■ PROMPT:
Answer these questions from the passage on physician technology tools:
1. Who is the senior medical director for Advocate Physician Partners?
2. What does the passage say disease registries are?
3. What is every adult ICU bed connected to?

■ EXERCISE PASSAGE:

--------------------------------

February 13th, 2014 by Cheryl Miller

In light of health reform, physicians need tools to help them work smarter, not harder, says Mark Shields, MD, MBA, senior medical director for Advocate Physician Partners (APP) and vice president of medical management for Advocate Health Care. Among the tools the organization has introduced since 2004 is the eICU®, which enables physicians to monitor ICU patients 24/7. If physicians engage in this sophisticated tool at the highest level, they can change course or therapy if clinically appropriate.

You have to give physicians tools to re-engineer their practice and improve performance. We are not talking about working harder; these are clinicians who are already working very hard. Instead we are talking about working smarter. Many of those tools are technology tools.

Between 2004 and 2010 we added more technology tools to assist our physicians. We used disease registries — online tools to track patients with a given condition to drive outcomes. They were a key tool for us long before we had electronic health records (EHRs). We do not have EHRs fully deployed across our independent physicians. Therefore, an enormous amount of change can occur with other tools without the full EHR. Sometimes physician groups feel that they must have such a record fully deployed before they can change clinical performance, and that is not true.

We also introduced the electronic intensive care unit (eICU) — a sophisticated tool that supplements bedside staffing in ICUs. Every adult ICU bed is connected to the eICU command post, where intensive physicians and intensive care nurses work 24/7 using electronic and visual monitoring of the ICU patients, with computerized prompts and reminders. It is very important that physicians engage in this at the highest level, so they agree that physicians or the intensives and the ICU can change course or therapy if clinically appropriate.

Excerpted from Guide to Physician Performance-Based Reimbursement: Payoffs from Incentives, Clinical Integration and Data Sharing.

--------------------------------

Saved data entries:
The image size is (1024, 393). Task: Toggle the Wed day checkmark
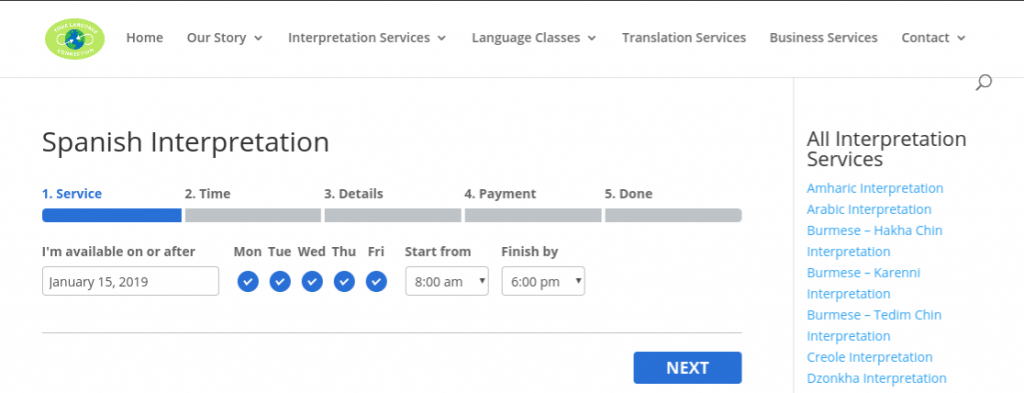click(x=312, y=281)
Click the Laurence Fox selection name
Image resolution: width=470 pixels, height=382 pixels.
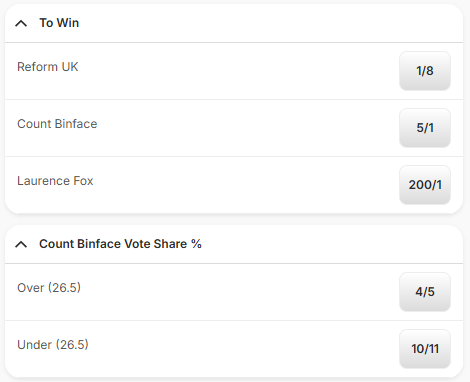point(55,181)

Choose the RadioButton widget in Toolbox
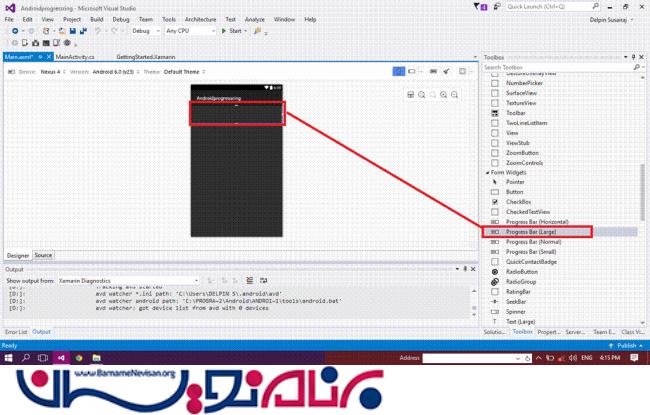coord(520,272)
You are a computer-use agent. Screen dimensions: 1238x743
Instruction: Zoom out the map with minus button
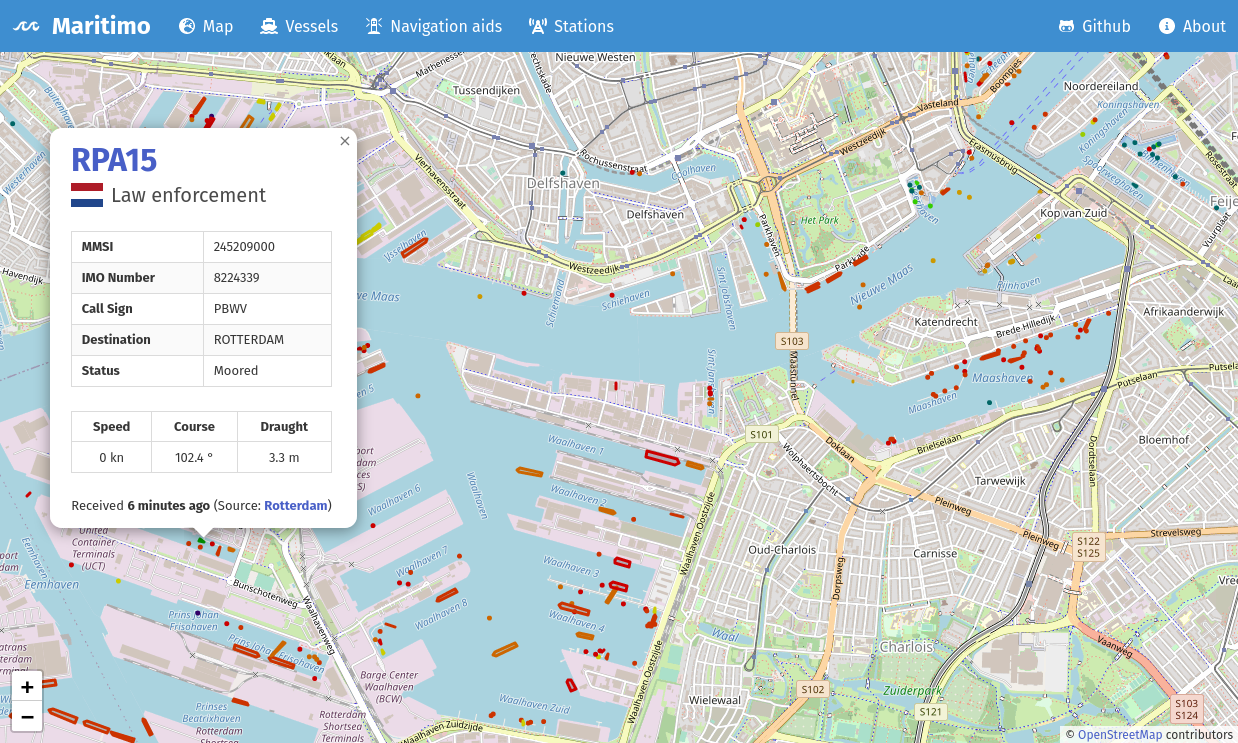[27, 716]
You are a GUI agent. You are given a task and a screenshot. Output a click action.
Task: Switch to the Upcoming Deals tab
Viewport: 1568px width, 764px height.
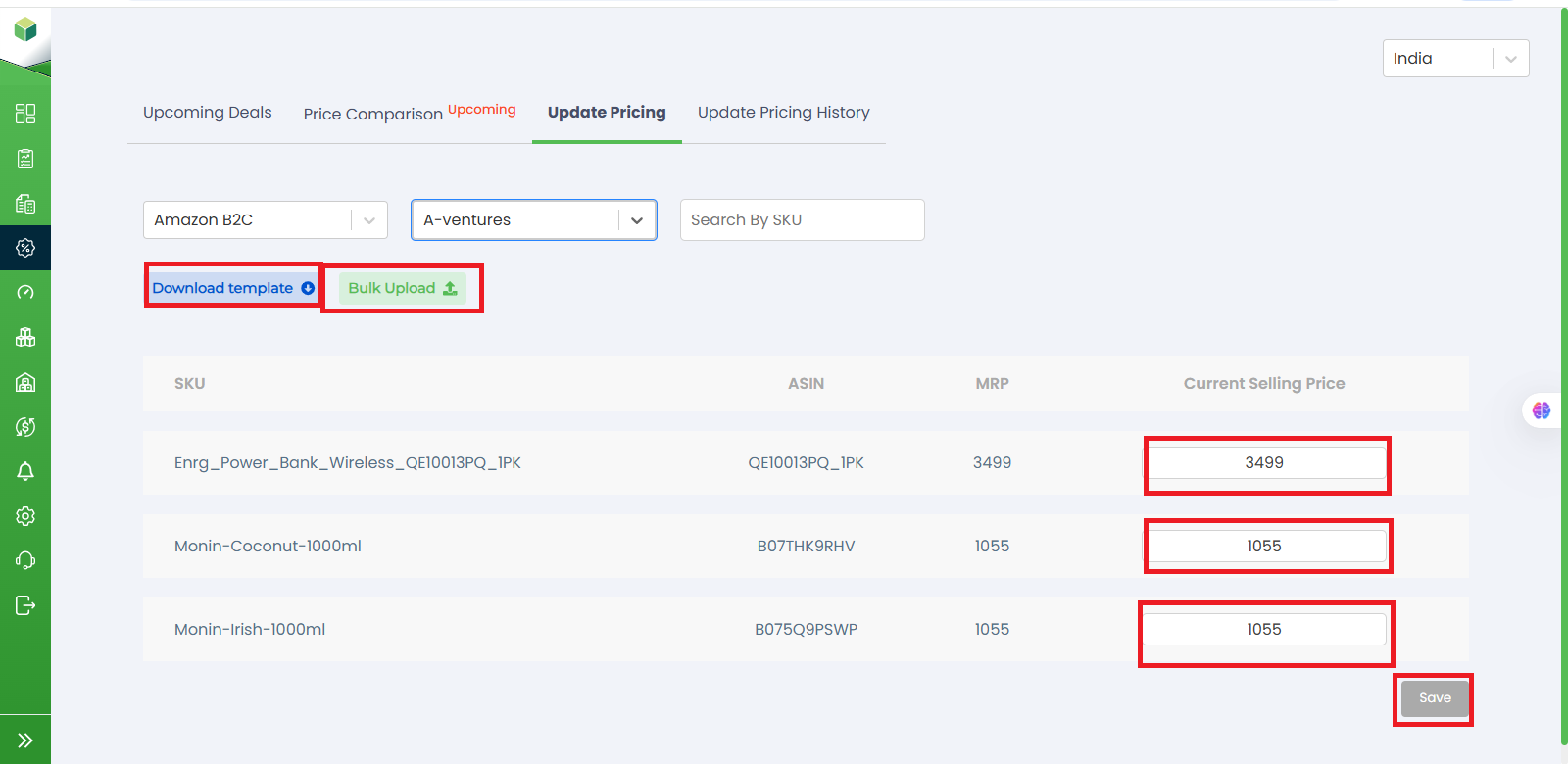click(x=208, y=113)
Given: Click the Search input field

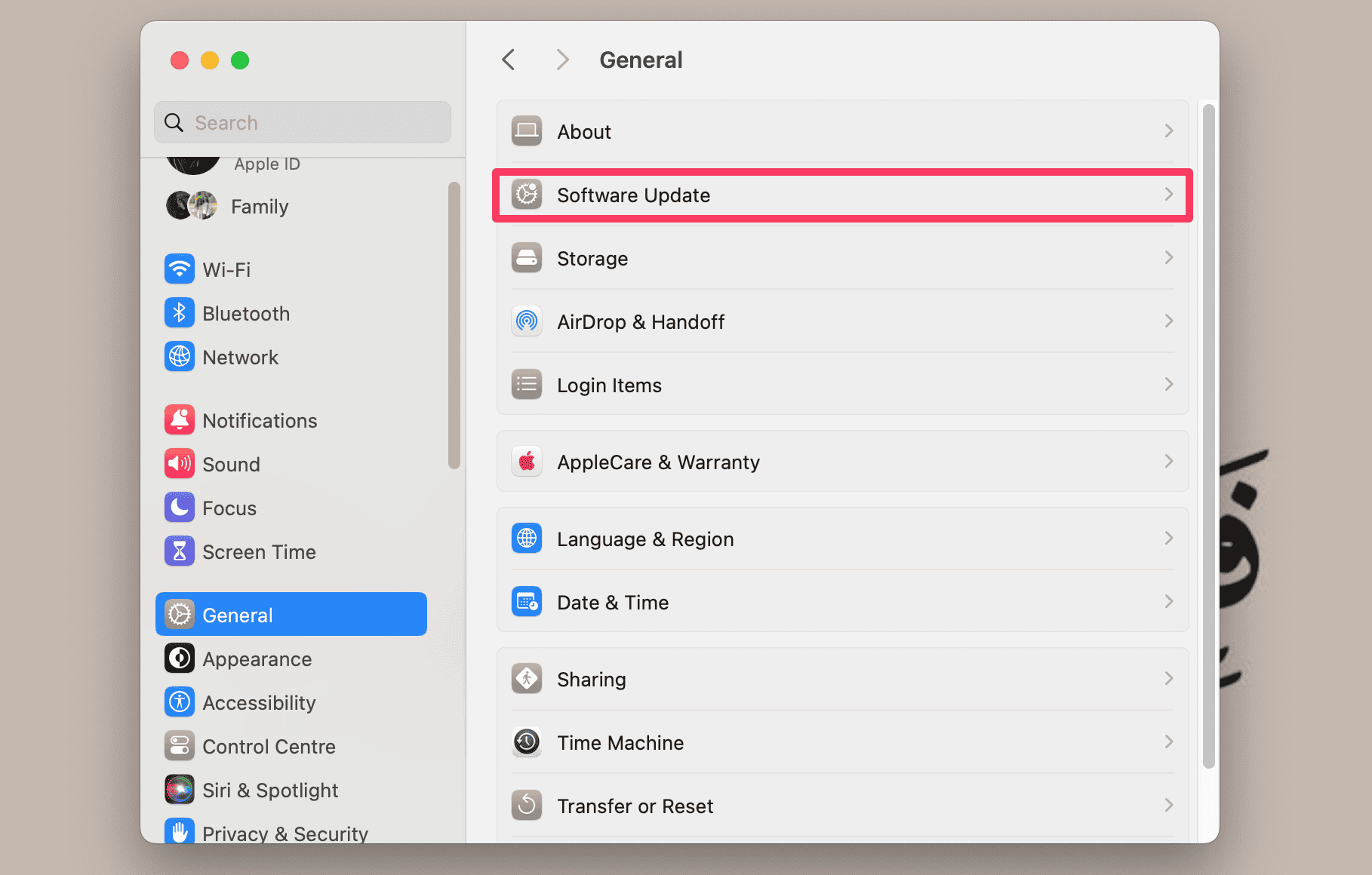Looking at the screenshot, I should 309,122.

--------------------------------

■ RESULT OF THIS EXERCISE:
1. Mark Shields, MD, MBA.
2. Online tools to track patients with a given condition to drive outcomes.
3. The eICU command post.